El señor Irenio tuvo que apoyar en la fumigación de calles en Yanahuara: Foto: Municipalidad de Yanahuara

Como el resto de trabajadores le costaba respirar con el barbijo puesto y comenzó a tomar el hábito de lavarse continuamente las manos. Después de cumplir con su jornada de trabajo, llegaba a su casa y se limpiaba con un vaporizador que tenía preparado en la puerta de ingreso. Rociaba en su zapato y su ropa la mezcla de agua y lejía para desinfectarse.

Irenio cuenta que lo que más le impresionó fue ver las calles vacías, sin vehículos ni personas. Aunque, también hubo una ocasión que vio entrar una ambulancia a una zona residencial y sintió pena y miedo en ese momento.

“Yo nunca había visto algo así, la policía cerraba la calle y una ambulancia se estacionaba frente a una casa. Nunca había visto eso, de todas maneras, uno se siento asombrado, sorprendido”, expresó.

Mientras cumplía su trabajo, había ocasiones que la gente salía a sus ventanas y lo aplaudía o le enviaba mensajes de apoyo a través de carteles, en ese momento se sentía más tranquilo. Pero no todos reaccionaban de buena manera. También había vecinos que rechazaban la fumigación y decían que desinfectar no servía de nada.

En casa, la bisuebuela de la familia tenía temor de contagiarse y comenzó a alejarse de su presencia. Ella creía que podía infectarse cuando Irenio se le acercaba, pero poco a poco perdió los nervios. Él vive solo, su esposa murió años atrás y sus hijos viven actualmente con sus abuelos. Pero sus hijos apoyan su labor y siempre le preguntan por su estado.

De acuerdo al último reporte del Ministerio de Salud, en la provincia de Arequipa 98 trabajadores municipales contrajeron el coronavirus. Irenio felizmente no está dentro de esta estadística, pero supo que un colega suyo enfermó. Se había contagiado durante su descanso. Afortunadamente, está mejor, refiere.
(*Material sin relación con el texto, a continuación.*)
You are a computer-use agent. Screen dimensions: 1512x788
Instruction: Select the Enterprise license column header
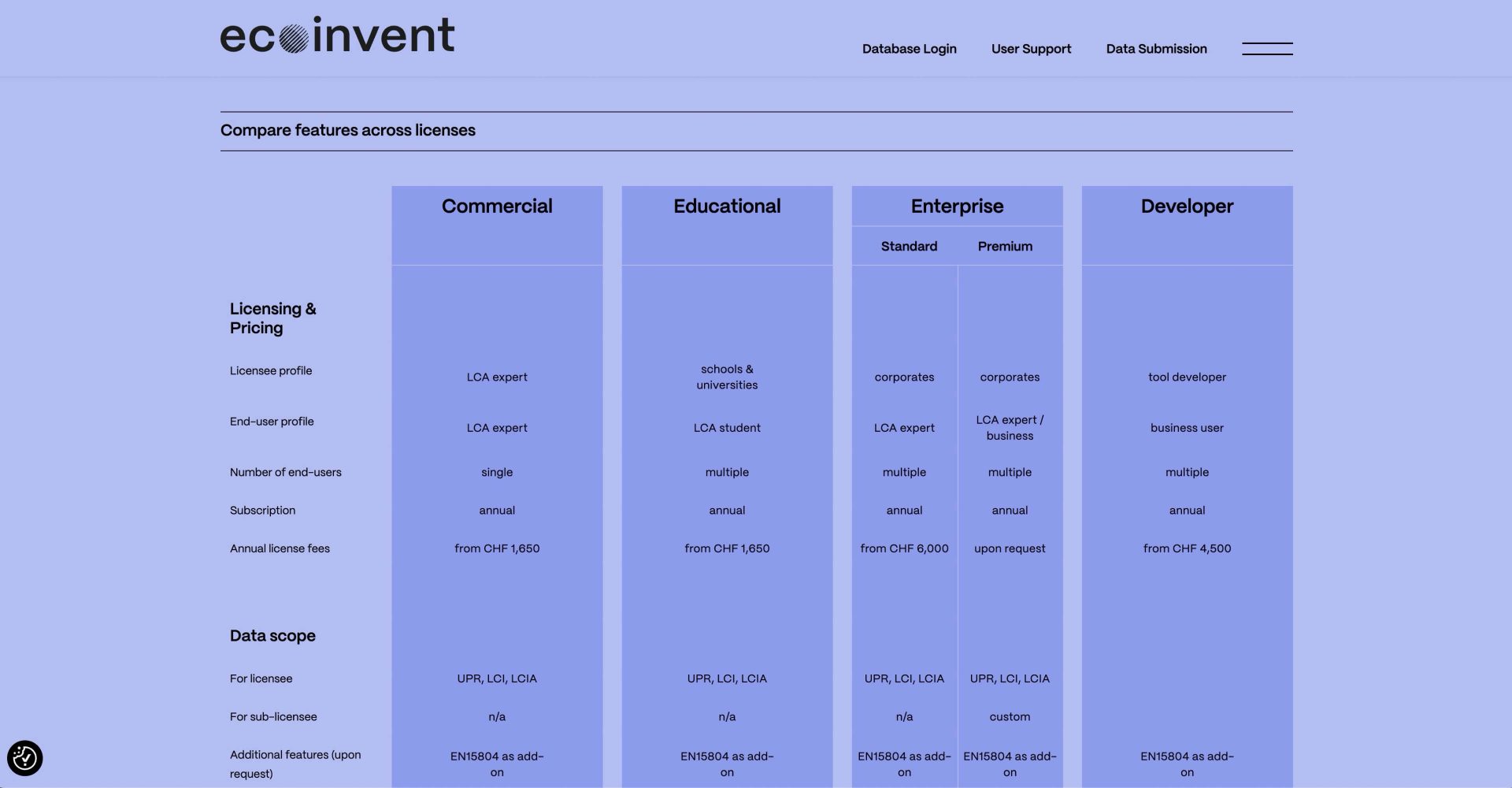(x=957, y=206)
“Lo único que hay que hacer es acatar las normas del gobierno, protegernos nosotros mismos. Nadie está libre, con esta enfermedad vamos a convivir todos, así que depende de nosotros cuidarnos”, agrega. Irenio está esperanzado que la emergencia pase pronto y pueda continuar con aquellos proyectos que tenía con sus hijos antes de la pandemia.